• _Exercise_
Put every line of the data below into a Markdown table with the columns "No." and "Line", one numbered row per line, and leave out blank lines.
******
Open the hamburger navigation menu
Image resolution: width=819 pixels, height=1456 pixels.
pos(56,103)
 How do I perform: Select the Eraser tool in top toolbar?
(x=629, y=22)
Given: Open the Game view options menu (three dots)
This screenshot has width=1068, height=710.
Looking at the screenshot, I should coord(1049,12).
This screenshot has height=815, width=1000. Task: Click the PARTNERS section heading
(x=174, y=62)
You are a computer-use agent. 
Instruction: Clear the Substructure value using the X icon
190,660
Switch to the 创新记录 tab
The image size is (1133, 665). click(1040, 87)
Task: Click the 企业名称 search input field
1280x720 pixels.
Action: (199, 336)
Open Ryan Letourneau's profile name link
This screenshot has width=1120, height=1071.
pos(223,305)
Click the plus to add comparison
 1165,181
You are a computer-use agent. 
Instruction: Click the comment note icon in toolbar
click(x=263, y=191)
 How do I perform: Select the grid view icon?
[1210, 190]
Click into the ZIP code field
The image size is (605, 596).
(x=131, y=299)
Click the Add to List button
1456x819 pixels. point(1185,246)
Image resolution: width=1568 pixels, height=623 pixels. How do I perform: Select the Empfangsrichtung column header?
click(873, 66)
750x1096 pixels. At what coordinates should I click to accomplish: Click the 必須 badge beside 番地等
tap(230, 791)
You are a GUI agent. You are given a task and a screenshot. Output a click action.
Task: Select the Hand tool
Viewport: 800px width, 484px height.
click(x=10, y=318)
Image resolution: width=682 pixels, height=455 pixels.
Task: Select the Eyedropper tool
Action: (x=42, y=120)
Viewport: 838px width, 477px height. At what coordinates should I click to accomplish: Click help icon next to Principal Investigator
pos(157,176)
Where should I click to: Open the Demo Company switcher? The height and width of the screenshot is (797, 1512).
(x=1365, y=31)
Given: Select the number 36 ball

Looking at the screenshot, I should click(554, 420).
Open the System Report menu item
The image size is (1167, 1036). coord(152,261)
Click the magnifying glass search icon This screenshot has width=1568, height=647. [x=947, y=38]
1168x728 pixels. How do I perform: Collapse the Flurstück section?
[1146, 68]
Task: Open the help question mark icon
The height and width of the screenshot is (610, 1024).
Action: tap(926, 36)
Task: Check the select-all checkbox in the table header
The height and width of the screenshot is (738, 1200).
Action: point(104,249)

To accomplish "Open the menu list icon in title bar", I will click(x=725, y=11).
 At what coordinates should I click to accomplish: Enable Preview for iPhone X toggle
******
• _Solved problem_
| No. | Line |
|---|---|
| 1 | Open the hamburger navigation menu |
| 2 | Image resolution: width=819 pixels, height=1456 pixels. |
| 3 | pos(56,103) |
| 4 |  How do I perform: Select the Eraser tool in top toolbar? |
| 5 | (x=629, y=22) |
| 6 | Given: Open the Game view options menu (three dots) |
| 7 | This screenshot has width=1068, height=710. |
| 8 | Looking at the screenshot, I should coord(1049,12). |
| 9 | This screenshot has height=815, width=1000. Task: Click the PARTNERS section heading |
| 10 | (x=174, y=62) |
| 11 | You are a computer-use agent.  |
| 12 | Instruction: Clear the Substructure value using the X icon |
| 13 | 190,660 |
| 14 | Switch to the 创新记录 tab |
| 15 | The image size is (1133, 665). click(1040, 87) |
| 16 | Task: Click the 企业名称 search input field |
| 17 | 1280x720 pixels. |
| 18 | Action: (199, 336) |
| 19 | Open Ryan Letourneau's profile name link |
| 20 | This screenshot has width=1120, height=1071. |
| 21 | pos(223,305) |
| 22 | Click the plus to add comparison |
| 23 |  1165,181 |
| 24 | You are a computer-use agent.  |
| 25 | Instruction: Click the comment note icon in toolbar |
| 26 | click(x=263, y=191) |
| 27 |  How do I perform: Select the grid view icon? |
| 28 | [1210, 190] |
| 29 | Click into the ZIP code field |
| 30 | The image size is (605, 596). |
| 31 | (x=131, y=299) |
| 32 | Click the Add to List button |
| 33 | 1456x819 pixels. point(1185,246) |
| 34 | Image resolution: width=1568 pixels, height=623 pixels. How do I perform: Select the Empfangsrichtung column header? |
| 35 | click(873, 66) |
| 36 | 750x1096 pixels. At what coordinates should I click to accomplish: Click the 必須 badge beside 番地等 |
| 37 | tap(230, 791) |
| 38 | You are a GUI agent. You are given a task and a screenshot. Output a click action. |
| 39 | Task: Select the Hand tool |
| 40 | Viewport: 800px width, 484px height. |
| 41 | click(x=10, y=318) |
| 42 | Image resolution: width=682 pixels, height=455 pixels. |
| 43 | Task: Select the Eyedropper tool |
| 44 | Action: (x=42, y=120) |
| 45 | Viewport: 838px width, 477px height. At what coordinates should I click to accomplish: Click help icon next to Principal Investigator |
| 46 | pos(157,176) |
| 47 | Where should I click to: Open the Demo Company switcher? The height and width of the screenshot is (797, 1512). |
| 48 | (x=1365, y=31) |
| 49 | Given: Select the number 36 ball |
| 50 | Looking at the screenshot, I should click(554, 420). |
| 51 | Open the System Report menu item |
| 52 | The image size is (1167, 1036). coord(152,261) |
| 53 | Click the magnifying glass search icon This screenshot has width=1568, height=647. [x=947, y=38] |
| 54 | 1168x728 pixels. How do I perform: Collapse the Flurstück section? |
| 55 | [1146, 68] |
| 56 | Task: Open the help question mark icon |
| 57 | The height and width of the screenshot is (610, 1024). |
| 58 | Action: tap(926, 36) |
| 59 | Task: Check the select-all checkbox in the table header |
| 60 | The height and width of the screenshot is (738, 1200). |
| 61 | Action: point(104,249) |
| 62 | To accomplish "Open the menu list icon in title bar", I will click(x=725, y=11). |
| 63 |  At what coordinates should I click to accomplish: Enable Preview for iPhone X toggle |